*** Records shown ***

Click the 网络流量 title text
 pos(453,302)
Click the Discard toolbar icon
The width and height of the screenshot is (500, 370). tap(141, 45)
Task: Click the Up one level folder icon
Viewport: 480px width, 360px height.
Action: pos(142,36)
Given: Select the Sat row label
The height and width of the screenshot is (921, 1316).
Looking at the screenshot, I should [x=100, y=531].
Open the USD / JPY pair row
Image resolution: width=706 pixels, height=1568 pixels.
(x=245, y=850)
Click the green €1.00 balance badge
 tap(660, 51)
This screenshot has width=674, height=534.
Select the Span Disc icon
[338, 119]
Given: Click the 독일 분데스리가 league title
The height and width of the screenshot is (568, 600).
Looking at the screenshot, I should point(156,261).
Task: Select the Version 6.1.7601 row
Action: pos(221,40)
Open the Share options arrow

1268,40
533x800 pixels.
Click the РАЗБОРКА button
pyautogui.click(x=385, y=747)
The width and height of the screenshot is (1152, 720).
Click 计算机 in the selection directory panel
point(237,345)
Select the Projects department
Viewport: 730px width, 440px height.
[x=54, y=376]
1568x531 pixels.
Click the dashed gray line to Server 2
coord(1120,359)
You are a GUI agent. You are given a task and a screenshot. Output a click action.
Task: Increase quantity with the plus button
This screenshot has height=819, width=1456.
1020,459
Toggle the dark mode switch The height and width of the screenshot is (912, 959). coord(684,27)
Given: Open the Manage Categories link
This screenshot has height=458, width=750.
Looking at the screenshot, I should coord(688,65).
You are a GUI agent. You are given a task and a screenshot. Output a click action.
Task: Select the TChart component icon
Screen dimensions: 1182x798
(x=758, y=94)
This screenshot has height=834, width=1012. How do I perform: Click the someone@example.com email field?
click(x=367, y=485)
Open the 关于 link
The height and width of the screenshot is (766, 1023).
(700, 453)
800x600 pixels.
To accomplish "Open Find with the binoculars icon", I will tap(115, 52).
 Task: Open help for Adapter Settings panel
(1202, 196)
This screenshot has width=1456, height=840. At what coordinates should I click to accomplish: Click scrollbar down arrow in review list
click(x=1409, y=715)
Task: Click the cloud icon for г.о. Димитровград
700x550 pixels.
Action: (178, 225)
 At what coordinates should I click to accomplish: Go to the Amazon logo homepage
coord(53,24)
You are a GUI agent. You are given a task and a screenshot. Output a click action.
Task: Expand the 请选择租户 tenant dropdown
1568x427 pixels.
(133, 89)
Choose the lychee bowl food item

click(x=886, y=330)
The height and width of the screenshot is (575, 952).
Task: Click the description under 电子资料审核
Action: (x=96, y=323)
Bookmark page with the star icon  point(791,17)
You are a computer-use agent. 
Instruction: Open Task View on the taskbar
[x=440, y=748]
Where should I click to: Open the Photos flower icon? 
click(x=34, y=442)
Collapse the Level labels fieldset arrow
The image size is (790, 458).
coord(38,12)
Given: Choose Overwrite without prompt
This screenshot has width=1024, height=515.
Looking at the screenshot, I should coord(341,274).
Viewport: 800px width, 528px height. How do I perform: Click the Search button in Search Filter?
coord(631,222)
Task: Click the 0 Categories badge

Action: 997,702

*** End of Records shown ***

Prompt:
Repeat exactly the lines above from the one with "700x550 pixels." up to and including the one with "Task: Expand the 请选择租户 tenant dropdown". No other line belongs in the reply.

Output for this task:
700x550 pixels.
Action: (178, 225)
 At what coordinates should I click to accomplish: Go to the Amazon logo homepage
coord(53,24)
You are a GUI agent. You are given a task and a screenshot. Output a click action.
Task: Expand the 请选择租户 tenant dropdown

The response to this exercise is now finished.